- Professor, Psychology
- Professor, Neuroscience
- Professor, Cognitive Neuroscience
Research Interests
- Behavioral and Neurobiological Mechanisms of Associative Learning
- Extinction Learning
- Reward Processing & Reward Prediction Error Circuits
- Interval Timing & Comparative Cognition
- Computational and Neural Net Models of Associative Learning
Education
- Ph.D., Dalhousie University
- Post-Doctoral Fellow, University of Pennsylvania
Contact
Affiliated Campus(es)
- Brooklyn College
My research focuses on investigations of the psychological and neurobiological foundations of simple forms of learning and decision-making, mostly with laboratory rodents. We ask how the rat learns to represent different aspects of reward (e.g., what it is, when it occurs, its value) and use that information to guide its behavior. One guiding principle is that different psychological and neurobiological systems underlie learning about different reward features, and we explore this using various sophisticated behavioral methods (e.g., reward devaluation, Pavlovian-to-instrumental transfer tasks) together with popular neurobiological techniques (DREADDs, local brain inactivation, lesion, protein expression).

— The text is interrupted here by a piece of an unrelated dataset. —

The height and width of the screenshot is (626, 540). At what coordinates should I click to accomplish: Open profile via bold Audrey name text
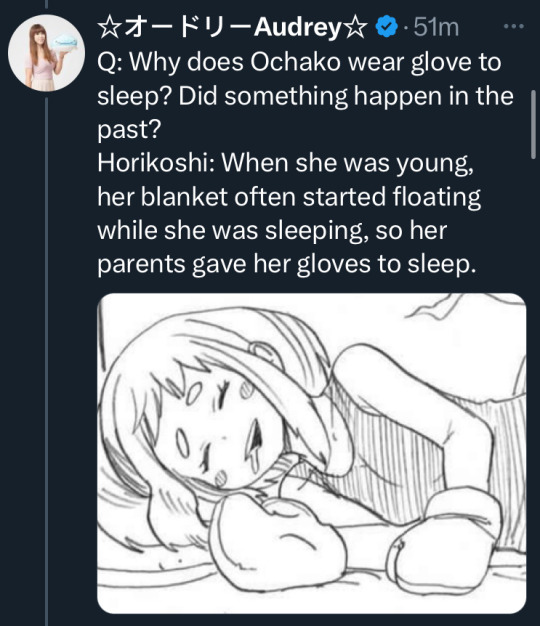(x=298, y=28)
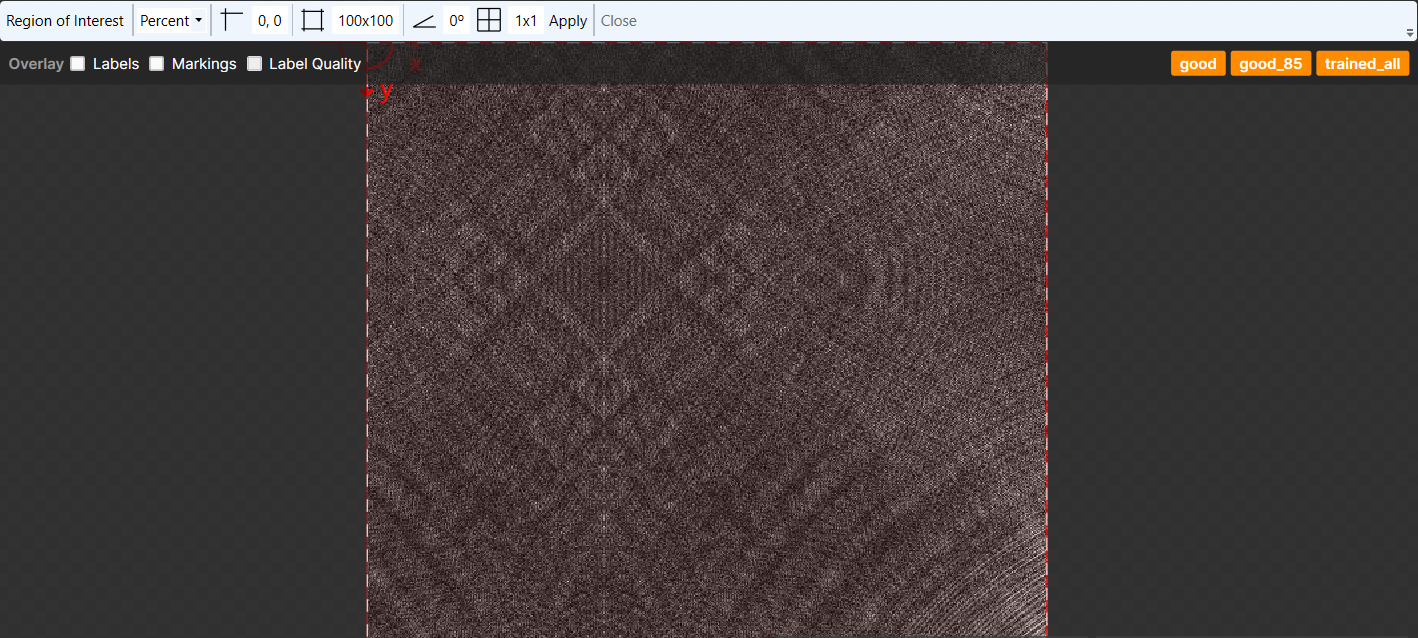
Task: Click the ROI size rectangle icon
Action: [x=313, y=20]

Some specific ongoing projects concern: distinguishing between reward identity and time encoding (with dorsal striatal and amygdala manipulations), investigating the mechanisms of goal-directed actions and habits, effects of extinction manipulations on reward identity, time, and value encoding in Pavlovian learning, extinction of conditioned flavor preference learning, connectionist network and experimental approaches to complex conditional discrimination learning and interval timing, human reaction time (RT) measures of associative priming.
I am currently the director of the CCP training program at CUNY and also participate as a faculty member in the CUNY Neuroscience Collaborative, have served as past president of the Eastern Psychological Association and the Pavlovian Society, and am the Editor of the Journal of Experimental Psychology: Animal Learning & Cognition.